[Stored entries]
■ ■ ■

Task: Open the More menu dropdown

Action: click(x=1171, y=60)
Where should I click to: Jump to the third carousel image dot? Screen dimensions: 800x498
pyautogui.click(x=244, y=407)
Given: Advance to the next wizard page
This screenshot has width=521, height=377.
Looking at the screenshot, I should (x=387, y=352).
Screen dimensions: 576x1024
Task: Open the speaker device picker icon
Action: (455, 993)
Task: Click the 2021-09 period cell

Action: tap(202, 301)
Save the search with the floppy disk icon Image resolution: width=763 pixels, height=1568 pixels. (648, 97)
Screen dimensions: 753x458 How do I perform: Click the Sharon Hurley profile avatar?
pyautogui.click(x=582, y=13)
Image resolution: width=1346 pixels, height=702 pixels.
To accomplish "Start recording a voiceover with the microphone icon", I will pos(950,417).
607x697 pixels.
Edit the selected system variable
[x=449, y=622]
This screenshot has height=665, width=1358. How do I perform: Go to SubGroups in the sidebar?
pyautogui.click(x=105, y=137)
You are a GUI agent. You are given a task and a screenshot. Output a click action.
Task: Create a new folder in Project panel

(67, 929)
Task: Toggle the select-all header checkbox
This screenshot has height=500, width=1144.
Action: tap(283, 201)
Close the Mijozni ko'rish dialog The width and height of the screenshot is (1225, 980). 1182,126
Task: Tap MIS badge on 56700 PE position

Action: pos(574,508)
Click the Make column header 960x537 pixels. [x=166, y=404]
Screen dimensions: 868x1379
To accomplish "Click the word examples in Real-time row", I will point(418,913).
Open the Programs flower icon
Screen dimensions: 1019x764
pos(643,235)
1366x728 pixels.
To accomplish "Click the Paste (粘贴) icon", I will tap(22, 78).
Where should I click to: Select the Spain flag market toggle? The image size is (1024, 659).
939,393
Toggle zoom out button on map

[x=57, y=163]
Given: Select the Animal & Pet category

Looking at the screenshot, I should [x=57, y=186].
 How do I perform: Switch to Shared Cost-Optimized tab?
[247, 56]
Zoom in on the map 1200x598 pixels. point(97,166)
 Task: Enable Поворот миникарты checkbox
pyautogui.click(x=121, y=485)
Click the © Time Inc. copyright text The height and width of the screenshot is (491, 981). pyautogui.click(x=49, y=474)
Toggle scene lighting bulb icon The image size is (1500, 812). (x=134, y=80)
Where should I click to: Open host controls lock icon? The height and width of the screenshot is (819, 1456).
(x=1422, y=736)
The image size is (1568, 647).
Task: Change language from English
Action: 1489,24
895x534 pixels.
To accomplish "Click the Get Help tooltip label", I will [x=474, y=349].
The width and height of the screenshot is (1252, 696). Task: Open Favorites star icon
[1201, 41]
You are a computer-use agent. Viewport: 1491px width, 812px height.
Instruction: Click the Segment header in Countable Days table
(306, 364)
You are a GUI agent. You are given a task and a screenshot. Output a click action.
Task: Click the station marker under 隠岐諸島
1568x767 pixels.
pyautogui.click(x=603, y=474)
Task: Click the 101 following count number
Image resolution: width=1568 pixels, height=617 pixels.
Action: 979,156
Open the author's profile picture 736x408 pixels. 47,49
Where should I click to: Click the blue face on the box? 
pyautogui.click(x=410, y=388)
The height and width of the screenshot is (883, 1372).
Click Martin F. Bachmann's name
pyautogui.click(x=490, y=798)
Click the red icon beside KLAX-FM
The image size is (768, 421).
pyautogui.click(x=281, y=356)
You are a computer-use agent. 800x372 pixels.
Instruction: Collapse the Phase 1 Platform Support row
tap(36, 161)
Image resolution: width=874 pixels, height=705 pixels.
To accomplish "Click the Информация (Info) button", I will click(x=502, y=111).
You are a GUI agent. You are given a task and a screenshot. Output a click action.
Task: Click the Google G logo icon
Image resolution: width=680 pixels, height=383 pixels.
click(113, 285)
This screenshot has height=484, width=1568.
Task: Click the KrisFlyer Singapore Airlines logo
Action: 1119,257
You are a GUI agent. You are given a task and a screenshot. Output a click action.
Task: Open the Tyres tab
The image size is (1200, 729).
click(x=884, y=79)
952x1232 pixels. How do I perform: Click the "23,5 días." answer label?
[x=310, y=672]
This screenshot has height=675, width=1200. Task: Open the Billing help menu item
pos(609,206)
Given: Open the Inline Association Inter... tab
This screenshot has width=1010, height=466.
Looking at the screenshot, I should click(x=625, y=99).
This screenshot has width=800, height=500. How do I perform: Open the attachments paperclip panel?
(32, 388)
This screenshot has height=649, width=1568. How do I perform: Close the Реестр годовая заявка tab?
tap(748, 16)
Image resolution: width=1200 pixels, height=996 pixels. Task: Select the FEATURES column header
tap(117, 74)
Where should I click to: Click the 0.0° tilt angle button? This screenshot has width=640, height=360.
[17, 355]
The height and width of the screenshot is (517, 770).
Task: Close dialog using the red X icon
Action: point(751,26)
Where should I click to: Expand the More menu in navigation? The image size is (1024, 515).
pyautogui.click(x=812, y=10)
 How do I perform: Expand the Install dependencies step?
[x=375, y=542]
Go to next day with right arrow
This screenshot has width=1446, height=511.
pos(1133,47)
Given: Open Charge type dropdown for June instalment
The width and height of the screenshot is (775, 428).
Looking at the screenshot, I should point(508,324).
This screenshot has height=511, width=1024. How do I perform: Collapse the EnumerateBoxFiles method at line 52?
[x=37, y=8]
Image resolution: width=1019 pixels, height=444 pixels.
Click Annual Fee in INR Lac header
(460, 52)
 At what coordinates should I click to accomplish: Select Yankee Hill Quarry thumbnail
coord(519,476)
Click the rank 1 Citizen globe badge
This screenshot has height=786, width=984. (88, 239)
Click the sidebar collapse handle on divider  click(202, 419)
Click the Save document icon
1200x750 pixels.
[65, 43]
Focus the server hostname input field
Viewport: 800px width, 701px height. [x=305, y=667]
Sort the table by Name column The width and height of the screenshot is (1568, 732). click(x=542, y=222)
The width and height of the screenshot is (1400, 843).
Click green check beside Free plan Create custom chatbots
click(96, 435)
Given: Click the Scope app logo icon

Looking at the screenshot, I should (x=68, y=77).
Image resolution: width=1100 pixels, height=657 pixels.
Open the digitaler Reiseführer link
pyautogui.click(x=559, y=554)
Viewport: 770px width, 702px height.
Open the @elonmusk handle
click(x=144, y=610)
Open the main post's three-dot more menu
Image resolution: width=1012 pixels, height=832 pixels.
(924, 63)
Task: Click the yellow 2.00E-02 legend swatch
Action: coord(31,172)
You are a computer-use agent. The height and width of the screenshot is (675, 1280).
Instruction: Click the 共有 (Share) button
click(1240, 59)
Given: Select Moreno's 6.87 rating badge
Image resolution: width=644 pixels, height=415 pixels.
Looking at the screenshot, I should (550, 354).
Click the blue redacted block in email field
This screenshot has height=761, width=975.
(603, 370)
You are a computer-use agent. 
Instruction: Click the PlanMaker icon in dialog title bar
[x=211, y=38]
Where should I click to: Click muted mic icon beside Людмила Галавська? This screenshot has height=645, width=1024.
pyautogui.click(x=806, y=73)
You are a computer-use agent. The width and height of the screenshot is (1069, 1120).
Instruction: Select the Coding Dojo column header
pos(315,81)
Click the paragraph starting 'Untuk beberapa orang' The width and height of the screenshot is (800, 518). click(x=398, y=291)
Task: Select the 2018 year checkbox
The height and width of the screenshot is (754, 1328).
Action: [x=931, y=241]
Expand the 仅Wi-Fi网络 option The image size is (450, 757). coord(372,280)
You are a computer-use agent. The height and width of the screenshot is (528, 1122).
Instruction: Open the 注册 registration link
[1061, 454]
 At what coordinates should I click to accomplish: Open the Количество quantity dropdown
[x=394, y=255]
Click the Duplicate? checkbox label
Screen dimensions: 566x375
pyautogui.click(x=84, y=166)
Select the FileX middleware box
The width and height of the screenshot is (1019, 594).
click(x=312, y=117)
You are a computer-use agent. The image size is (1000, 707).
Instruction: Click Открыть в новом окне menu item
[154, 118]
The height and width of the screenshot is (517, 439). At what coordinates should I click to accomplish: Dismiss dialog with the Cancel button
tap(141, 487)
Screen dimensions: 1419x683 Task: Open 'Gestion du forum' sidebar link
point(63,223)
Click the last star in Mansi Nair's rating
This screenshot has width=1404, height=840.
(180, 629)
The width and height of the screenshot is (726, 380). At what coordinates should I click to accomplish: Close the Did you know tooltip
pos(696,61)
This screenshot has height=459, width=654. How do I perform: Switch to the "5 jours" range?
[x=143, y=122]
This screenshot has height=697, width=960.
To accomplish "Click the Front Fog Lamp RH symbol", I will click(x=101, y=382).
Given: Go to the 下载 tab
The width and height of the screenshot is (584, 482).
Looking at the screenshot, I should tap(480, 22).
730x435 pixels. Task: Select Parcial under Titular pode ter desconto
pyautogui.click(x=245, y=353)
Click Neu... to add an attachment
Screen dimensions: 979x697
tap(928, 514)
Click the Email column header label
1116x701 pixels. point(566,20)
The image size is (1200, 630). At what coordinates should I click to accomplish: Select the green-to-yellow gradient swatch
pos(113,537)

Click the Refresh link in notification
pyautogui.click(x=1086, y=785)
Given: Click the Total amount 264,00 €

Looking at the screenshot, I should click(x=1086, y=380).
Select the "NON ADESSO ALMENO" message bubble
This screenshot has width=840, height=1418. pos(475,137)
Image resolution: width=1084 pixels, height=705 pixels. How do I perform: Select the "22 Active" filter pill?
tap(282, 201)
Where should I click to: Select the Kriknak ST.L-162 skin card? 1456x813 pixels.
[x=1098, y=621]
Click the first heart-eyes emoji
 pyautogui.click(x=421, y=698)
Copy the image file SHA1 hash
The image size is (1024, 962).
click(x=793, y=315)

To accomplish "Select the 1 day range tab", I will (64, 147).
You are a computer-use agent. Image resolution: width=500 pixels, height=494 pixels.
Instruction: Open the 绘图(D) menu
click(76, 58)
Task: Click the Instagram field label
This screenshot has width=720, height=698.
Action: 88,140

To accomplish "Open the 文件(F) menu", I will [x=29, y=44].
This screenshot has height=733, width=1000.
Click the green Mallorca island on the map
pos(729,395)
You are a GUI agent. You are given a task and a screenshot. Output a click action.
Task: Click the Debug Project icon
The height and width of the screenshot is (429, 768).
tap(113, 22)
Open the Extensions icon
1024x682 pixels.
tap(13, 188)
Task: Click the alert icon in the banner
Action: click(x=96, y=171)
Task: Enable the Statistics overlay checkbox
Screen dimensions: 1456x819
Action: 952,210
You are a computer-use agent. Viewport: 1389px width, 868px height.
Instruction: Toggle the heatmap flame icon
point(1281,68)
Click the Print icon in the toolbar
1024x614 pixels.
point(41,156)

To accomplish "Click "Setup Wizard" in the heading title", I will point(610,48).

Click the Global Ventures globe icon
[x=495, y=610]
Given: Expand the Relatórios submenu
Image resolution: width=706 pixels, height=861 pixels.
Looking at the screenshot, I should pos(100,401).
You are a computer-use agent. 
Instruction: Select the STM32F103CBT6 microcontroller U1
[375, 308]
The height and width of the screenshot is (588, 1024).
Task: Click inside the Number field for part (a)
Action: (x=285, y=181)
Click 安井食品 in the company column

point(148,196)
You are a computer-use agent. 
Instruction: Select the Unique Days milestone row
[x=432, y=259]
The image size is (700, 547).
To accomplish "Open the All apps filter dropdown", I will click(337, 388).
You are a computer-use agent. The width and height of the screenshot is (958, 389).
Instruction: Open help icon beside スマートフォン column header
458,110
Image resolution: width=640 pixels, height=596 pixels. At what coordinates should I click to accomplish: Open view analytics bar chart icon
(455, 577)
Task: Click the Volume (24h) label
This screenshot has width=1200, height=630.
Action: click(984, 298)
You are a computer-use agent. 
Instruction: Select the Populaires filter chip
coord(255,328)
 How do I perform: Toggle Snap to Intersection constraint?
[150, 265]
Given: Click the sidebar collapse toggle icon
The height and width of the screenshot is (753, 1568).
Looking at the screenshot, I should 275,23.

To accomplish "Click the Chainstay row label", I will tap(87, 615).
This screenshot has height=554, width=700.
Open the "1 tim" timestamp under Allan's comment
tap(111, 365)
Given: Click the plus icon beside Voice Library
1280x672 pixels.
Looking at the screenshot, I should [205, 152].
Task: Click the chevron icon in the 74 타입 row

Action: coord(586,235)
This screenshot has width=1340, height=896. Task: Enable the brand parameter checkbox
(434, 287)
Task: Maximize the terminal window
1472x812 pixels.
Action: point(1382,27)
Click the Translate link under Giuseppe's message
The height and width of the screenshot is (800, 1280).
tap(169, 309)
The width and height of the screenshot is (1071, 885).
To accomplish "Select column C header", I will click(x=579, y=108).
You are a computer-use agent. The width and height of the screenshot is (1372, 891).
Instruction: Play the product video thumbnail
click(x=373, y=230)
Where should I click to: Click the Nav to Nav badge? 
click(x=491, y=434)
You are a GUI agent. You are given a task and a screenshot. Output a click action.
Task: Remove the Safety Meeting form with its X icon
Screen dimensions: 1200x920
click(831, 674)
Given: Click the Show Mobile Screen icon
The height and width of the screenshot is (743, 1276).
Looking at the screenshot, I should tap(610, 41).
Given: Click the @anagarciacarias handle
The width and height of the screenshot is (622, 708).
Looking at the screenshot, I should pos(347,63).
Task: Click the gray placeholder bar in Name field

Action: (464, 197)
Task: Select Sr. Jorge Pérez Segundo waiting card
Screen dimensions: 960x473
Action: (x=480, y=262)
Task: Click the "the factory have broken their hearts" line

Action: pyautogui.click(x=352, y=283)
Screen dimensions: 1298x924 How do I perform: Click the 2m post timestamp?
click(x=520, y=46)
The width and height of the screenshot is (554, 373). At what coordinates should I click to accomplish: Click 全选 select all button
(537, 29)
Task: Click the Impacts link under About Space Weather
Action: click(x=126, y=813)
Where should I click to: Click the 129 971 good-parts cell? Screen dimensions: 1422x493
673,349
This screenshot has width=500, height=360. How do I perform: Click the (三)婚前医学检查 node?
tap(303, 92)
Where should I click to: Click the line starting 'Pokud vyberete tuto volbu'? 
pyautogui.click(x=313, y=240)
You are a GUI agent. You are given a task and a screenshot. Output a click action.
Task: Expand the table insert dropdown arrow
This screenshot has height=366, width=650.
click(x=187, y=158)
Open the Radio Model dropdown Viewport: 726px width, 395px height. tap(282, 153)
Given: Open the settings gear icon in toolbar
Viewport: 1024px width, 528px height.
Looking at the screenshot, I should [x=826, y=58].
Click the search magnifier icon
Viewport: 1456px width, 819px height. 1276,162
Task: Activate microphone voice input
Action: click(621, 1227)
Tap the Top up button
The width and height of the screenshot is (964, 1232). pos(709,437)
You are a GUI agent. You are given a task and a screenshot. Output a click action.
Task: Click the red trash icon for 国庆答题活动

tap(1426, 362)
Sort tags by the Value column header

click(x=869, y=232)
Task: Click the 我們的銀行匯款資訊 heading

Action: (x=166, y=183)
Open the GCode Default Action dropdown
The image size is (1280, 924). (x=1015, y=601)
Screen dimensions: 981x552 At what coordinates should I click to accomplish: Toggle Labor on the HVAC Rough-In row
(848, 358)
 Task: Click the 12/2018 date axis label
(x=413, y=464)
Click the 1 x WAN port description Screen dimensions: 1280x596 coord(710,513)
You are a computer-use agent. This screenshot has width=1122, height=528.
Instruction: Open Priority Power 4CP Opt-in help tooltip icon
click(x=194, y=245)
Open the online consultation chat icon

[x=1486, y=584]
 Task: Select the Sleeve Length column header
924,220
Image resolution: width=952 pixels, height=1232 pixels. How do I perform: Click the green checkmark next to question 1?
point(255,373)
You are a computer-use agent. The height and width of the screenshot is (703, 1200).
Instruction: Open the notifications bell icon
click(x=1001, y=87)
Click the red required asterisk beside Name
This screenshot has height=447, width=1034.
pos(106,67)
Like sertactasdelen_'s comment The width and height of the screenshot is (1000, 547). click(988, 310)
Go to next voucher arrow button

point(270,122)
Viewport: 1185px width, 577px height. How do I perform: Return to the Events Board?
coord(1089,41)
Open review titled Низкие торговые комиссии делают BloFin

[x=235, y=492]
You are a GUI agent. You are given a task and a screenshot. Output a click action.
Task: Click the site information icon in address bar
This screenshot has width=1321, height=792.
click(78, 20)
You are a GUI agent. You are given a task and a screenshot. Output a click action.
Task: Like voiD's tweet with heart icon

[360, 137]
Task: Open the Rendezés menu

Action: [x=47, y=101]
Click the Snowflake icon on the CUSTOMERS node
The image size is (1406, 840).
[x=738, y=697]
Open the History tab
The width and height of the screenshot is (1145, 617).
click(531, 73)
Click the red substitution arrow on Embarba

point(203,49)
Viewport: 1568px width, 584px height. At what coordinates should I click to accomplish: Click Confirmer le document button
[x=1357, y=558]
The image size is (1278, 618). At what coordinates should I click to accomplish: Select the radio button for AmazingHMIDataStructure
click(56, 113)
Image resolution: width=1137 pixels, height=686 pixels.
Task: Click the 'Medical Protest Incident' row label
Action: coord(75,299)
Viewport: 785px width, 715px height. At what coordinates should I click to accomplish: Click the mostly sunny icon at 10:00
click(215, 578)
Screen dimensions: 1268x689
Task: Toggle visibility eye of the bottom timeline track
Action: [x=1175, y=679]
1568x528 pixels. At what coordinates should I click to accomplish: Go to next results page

■ ■ ■

Exercise goal >>
Scan the lines above for "toolbar", then copy every one that has it.

Your solution >>
Click the Print icon in the toolbar
Given: Open the settings gear icon in toolbar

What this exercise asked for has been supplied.